* AIM *
Recast the lines below as a Markdown table with the columns Row and Line, numbering each row in sequence and omitting blank lines.

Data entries

*****

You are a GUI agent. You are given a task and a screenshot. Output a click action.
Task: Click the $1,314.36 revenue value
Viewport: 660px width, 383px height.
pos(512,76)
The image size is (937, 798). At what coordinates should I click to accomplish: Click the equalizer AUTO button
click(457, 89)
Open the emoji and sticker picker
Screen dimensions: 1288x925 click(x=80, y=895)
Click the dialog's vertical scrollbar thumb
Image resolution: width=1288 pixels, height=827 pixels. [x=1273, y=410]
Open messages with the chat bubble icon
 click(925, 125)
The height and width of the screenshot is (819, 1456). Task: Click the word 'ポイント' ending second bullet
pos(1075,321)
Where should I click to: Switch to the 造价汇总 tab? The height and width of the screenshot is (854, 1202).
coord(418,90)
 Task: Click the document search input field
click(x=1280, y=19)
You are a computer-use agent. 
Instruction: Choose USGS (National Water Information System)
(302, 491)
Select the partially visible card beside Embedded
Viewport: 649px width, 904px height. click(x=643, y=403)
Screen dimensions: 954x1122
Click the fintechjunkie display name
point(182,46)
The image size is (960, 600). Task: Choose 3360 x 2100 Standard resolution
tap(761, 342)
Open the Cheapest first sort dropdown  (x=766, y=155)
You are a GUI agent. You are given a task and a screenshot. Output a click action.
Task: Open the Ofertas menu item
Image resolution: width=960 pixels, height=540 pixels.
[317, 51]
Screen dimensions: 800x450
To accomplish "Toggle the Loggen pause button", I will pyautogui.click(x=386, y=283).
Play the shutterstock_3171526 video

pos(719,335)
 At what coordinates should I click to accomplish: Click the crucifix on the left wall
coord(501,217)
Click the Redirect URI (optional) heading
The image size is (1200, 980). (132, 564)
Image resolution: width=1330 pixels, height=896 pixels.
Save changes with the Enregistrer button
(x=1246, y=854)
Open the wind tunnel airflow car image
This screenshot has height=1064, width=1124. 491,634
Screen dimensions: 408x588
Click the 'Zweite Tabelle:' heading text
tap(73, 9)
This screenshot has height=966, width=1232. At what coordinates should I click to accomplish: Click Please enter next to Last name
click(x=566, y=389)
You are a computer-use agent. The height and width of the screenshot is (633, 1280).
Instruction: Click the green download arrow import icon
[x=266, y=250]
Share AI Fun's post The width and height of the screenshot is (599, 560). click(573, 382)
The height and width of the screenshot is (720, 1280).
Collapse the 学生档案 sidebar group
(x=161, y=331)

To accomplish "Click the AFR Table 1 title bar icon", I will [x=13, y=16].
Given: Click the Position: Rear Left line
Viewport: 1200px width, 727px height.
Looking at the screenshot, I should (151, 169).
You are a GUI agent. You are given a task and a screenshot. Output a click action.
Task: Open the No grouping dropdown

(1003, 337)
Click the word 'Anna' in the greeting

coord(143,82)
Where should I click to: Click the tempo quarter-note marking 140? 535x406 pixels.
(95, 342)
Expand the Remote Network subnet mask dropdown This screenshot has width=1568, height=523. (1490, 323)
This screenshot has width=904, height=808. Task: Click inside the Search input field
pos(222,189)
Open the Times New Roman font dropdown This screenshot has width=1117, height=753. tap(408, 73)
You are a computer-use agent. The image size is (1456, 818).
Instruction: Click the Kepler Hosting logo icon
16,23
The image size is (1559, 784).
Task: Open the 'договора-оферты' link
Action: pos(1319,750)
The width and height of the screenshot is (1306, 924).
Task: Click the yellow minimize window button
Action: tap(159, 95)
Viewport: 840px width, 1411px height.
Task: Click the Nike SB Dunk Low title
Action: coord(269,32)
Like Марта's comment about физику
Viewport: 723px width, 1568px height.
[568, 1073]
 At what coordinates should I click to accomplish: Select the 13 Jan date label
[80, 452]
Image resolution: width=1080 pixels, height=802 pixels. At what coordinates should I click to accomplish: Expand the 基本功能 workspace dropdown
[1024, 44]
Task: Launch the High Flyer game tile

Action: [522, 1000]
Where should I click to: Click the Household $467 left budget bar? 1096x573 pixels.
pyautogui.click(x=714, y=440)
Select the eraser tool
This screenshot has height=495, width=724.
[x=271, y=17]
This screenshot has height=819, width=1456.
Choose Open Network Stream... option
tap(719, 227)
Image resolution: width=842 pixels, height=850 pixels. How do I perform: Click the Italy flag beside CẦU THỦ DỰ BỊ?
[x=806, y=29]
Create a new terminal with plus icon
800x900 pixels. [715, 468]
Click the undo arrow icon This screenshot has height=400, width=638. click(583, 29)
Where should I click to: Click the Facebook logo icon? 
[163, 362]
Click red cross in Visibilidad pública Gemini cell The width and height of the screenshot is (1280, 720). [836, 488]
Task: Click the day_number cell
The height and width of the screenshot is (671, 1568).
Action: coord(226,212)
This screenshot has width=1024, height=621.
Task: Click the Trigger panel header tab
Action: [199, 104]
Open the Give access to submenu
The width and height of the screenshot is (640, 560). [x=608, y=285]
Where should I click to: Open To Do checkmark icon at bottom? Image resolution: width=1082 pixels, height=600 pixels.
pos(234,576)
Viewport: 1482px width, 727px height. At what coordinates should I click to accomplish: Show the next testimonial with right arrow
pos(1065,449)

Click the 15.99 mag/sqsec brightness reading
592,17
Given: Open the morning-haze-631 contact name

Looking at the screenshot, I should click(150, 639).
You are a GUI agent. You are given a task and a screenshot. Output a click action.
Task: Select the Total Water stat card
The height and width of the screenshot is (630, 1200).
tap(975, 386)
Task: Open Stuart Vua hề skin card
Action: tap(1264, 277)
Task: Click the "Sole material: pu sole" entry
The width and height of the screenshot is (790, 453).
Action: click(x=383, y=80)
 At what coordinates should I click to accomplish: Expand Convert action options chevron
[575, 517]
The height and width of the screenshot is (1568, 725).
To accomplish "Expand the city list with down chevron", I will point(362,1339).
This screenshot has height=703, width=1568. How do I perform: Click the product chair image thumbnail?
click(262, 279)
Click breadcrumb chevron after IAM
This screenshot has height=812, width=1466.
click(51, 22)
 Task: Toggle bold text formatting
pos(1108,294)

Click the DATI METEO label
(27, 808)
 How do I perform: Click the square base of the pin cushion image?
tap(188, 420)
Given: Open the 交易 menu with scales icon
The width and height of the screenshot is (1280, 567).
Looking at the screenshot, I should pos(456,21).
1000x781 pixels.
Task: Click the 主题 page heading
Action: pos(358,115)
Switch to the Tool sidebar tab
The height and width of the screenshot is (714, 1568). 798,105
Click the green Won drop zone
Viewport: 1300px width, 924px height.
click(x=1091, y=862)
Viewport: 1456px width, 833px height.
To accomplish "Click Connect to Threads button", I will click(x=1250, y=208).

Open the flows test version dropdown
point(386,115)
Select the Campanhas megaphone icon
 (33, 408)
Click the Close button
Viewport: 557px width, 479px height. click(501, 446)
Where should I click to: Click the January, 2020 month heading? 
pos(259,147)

*****

* SOLUTION TO THIS TASK *
| Row | Line |
|---|---|
| 1 | You are a GUI agent. You are given a task and a screenshot. Output a click action. |
| 2 | Task: Click the $1,314.36 revenue value |
| 3 | Viewport: 660px width, 383px height. |
| 4 | pos(512,76) |
| 5 | The image size is (937, 798). At what coordinates should I click to accomplish: Click the equalizer AUTO button |
| 6 | click(457, 89) |
| 7 | Open the emoji and sticker picker |
| 8 | Screen dimensions: 1288x925 click(x=80, y=895) |
| 9 | Click the dialog's vertical scrollbar thumb |
| 10 | Image resolution: width=1288 pixels, height=827 pixels. [x=1273, y=410] |
| 11 | Open messages with the chat bubble icon |
| 12 |  click(925, 125) |
| 13 | The height and width of the screenshot is (819, 1456). Task: Click the word 'ポイント' ending second bullet |
| 14 | pos(1075,321) |
| 15 | Where should I click to: Switch to the 造价汇总 tab? The height and width of the screenshot is (854, 1202). |
| 16 | coord(418,90) |
| 17 |  Task: Click the document search input field |
| 18 | click(x=1280, y=19) |
| 19 | You are a computer-use agent.  |
| 20 | Instruction: Choose USGS (National Water Information System) |
| 21 | (302, 491) |
| 22 | Select the partially visible card beside Embedded |
| 23 | Viewport: 649px width, 904px height. click(x=643, y=403) |
| 24 | Screen dimensions: 954x1122 |
| 25 | Click the fintechjunkie display name |
| 26 | point(182,46) |
| 27 | The image size is (960, 600). Task: Choose 3360 x 2100 Standard resolution |
| 28 | tap(761, 342) |
| 29 | Open the Cheapest first sort dropdown  (x=766, y=155) |
| 30 | You are a GUI agent. You are given a task and a screenshot. Output a click action. |
| 31 | Task: Open the Ofertas menu item |
| 32 | Image resolution: width=960 pixels, height=540 pixels. |
| 33 | [317, 51] |
| 34 | Screen dimensions: 800x450 |
| 35 | To accomplish "Toggle the Loggen pause button", I will pyautogui.click(x=386, y=283). |
| 36 | Play the shutterstock_3171526 video |
| 37 | pos(719,335) |
| 38 |  At what coordinates should I click to accomplish: Click the crucifix on the left wall |
| 39 | coord(501,217) |
| 40 | Click the Redirect URI (optional) heading |
| 41 | The image size is (1200, 980). (132, 564) |
| 42 | Image resolution: width=1330 pixels, height=896 pixels. |
| 43 | Save changes with the Enregistrer button |
| 44 | (x=1246, y=854) |
| 45 | Open the wind tunnel airflow car image |
| 46 | This screenshot has height=1064, width=1124. 491,634 |
| 47 | Screen dimensions: 408x588 |
| 48 | Click the 'Zweite Tabelle:' heading text |
| 49 | tap(73, 9) |
| 50 | This screenshot has height=966, width=1232. At what coordinates should I click to accomplish: Click Please enter next to Last name |
| 51 | click(x=566, y=389) |
| 52 | You are a computer-use agent. The height and width of the screenshot is (633, 1280). |
| 53 | Instruction: Click the green download arrow import icon |
| 54 | [x=266, y=250] |
| 55 | Share AI Fun's post The width and height of the screenshot is (599, 560). click(573, 382) |
| 56 | The height and width of the screenshot is (720, 1280). |
| 57 | Collapse the 学生档案 sidebar group |
| 58 | (x=161, y=331) |
| 59 | To accomplish "Click the AFR Table 1 title bar icon", I will [x=13, y=16]. |
| 60 | Given: Click the Position: Rear Left line |
| 61 | Viewport: 1200px width, 727px height. |
| 62 | Looking at the screenshot, I should (151, 169). |
| 63 | You are a GUI agent. You are given a task and a screenshot. Output a click action. |
| 64 | Task: Open the No grouping dropdown |
| 65 | (1003, 337) |
| 66 | Click the word 'Anna' in the greeting |
| 67 | coord(143,82) |
| 68 | Where should I click to: Click the tempo quarter-note marking 140? 535x406 pixels. |
| 69 | (95, 342) |
| 70 | Expand the Remote Network subnet mask dropdown This screenshot has width=1568, height=523. (1490, 323) |
| 71 | This screenshot has width=904, height=808. Task: Click inside the Search input field |
| 72 | pos(222,189) |
| 73 | Open the Times New Roman font dropdown This screenshot has width=1117, height=753. tap(408, 73) |
| 74 | You are a computer-use agent. The image size is (1456, 818). |
| 75 | Instruction: Click the Kepler Hosting logo icon |
| 76 | 16,23 |
| 77 | The image size is (1559, 784). |
| 78 | Task: Open the 'договора-оферты' link |
| 79 | Action: pos(1319,750) |
| 80 | The width and height of the screenshot is (1306, 924). |
| 81 | Task: Click the yellow minimize window button |
| 82 | Action: tap(159, 95) |
| 83 | Viewport: 840px width, 1411px height. |
| 84 | Task: Click the Nike SB Dunk Low title |
| 85 | Action: coord(269,32) |
| 86 | Like Марта's comment about физику |
| 87 | Viewport: 723px width, 1568px height. |
| 88 | [568, 1073] |
| 89 |  At what coordinates should I click to accomplish: Select the 13 Jan date label |
| 90 | [80, 452] |
| 91 | Image resolution: width=1080 pixels, height=802 pixels. At what coordinates should I click to accomplish: Expand the 基本功能 workspace dropdown |
| 92 | [1024, 44] |
| 93 | Task: Launch the High Flyer game tile |
| 94 | Action: [522, 1000] |
| 95 | Where should I click to: Click the Household $467 left budget bar? 1096x573 pixels. |
| 96 | pyautogui.click(x=714, y=440) |
| 97 | Select the eraser tool |
| 98 | This screenshot has height=495, width=724. |
| 99 | [x=271, y=17] |
| 100 | This screenshot has height=819, width=1456. |
| 101 | Choose Open Network Stream... option |
| 102 | tap(719, 227) |
| 103 | Image resolution: width=842 pixels, height=850 pixels. How do I perform: Click the Italy flag beside CẦU THỦ DỰ BỊ? |
| 104 | [x=806, y=29] |
| 105 | Create a new terminal with plus icon |
| 106 | 800x900 pixels. [715, 468] |
| 107 | Click the undo arrow icon This screenshot has height=400, width=638. click(583, 29) |
| 108 | Where should I click to: Click the Facebook logo icon?  |
| 109 | [163, 362] |
| 110 | Click red cross in Visibilidad pública Gemini cell The width and height of the screenshot is (1280, 720). [836, 488] |
| 111 | Task: Click the day_number cell |
| 112 | The height and width of the screenshot is (671, 1568). |
| 113 | Action: coord(226,212) |
| 114 | This screenshot has width=1024, height=621. |
| 115 | Task: Click the Trigger panel header tab |
| 116 | Action: [199, 104] |
| 117 | Open the Give access to submenu |
| 118 | The width and height of the screenshot is (640, 560). [x=608, y=285] |
| 119 | Where should I click to: Open To Do checkmark icon at bottom? Image resolution: width=1082 pixels, height=600 pixels. |
| 120 | pos(234,576) |
| 121 | Viewport: 1482px width, 727px height. At what coordinates should I click to accomplish: Show the next testimonial with right arrow |
| 122 | pos(1065,449) |
| 123 | Click the 15.99 mag/sqsec brightness reading |
| 124 | 592,17 |
| 125 | Given: Open the morning-haze-631 contact name |
| 126 | Looking at the screenshot, I should click(150, 639). |
| 127 | You are a GUI agent. You are given a task and a screenshot. Output a click action. |
| 128 | Task: Select the Total Water stat card |
| 129 | The height and width of the screenshot is (630, 1200). |
| 130 | tap(975, 386) |
| 131 | Task: Open Stuart Vua hề skin card |
| 132 | Action: tap(1264, 277) |
| 133 | Task: Click the "Sole material: pu sole" entry |
| 134 | The width and height of the screenshot is (790, 453). |
| 135 | Action: click(x=383, y=80) |
| 136 |  At what coordinates should I click to accomplish: Expand Convert action options chevron |
| 137 | [575, 517] |
| 138 | The height and width of the screenshot is (1568, 725). |
| 139 | To accomplish "Expand the city list with down chevron", I will point(362,1339). |
| 140 | This screenshot has height=703, width=1568. How do I perform: Click the product chair image thumbnail? |
| 141 | click(262, 279) |
| 142 | Click breadcrumb chevron after IAM |
| 143 | This screenshot has height=812, width=1466. |
| 144 | click(51, 22) |
| 145 |  Task: Toggle bold text formatting |
| 146 | pos(1108,294) |
| 147 | Click the DATI METEO label |
| 148 | (27, 808) |
| 149 |  How do I perform: Click the square base of the pin cushion image? |
| 150 | tap(188, 420) |
| 151 | Given: Open the 交易 menu with scales icon |
| 152 | The width and height of the screenshot is (1280, 567). |
| 153 | Looking at the screenshot, I should pos(456,21). |
| 154 | 1000x781 pixels. |
| 155 | Task: Click the 主题 page heading |
| 156 | Action: pos(358,115) |
| 157 | Switch to the Tool sidebar tab |
| 158 | The height and width of the screenshot is (714, 1568). 798,105 |
| 159 | Click the green Won drop zone |
| 160 | Viewport: 1300px width, 924px height. |
| 161 | click(x=1091, y=862) |
| 162 | Viewport: 1456px width, 833px height. |
| 163 | To accomplish "Click Connect to Threads button", I will click(x=1250, y=208). |
| 164 | Open the flows test version dropdown |
| 165 | point(386,115) |
| 166 | Select the Campanhas megaphone icon |
| 167 |  (33, 408) |
| 168 | Click the Close button |
| 169 | Viewport: 557px width, 479px height. click(501, 446) |
| 170 | Where should I click to: Click the January, 2020 month heading?  |
| 171 | pos(259,147) |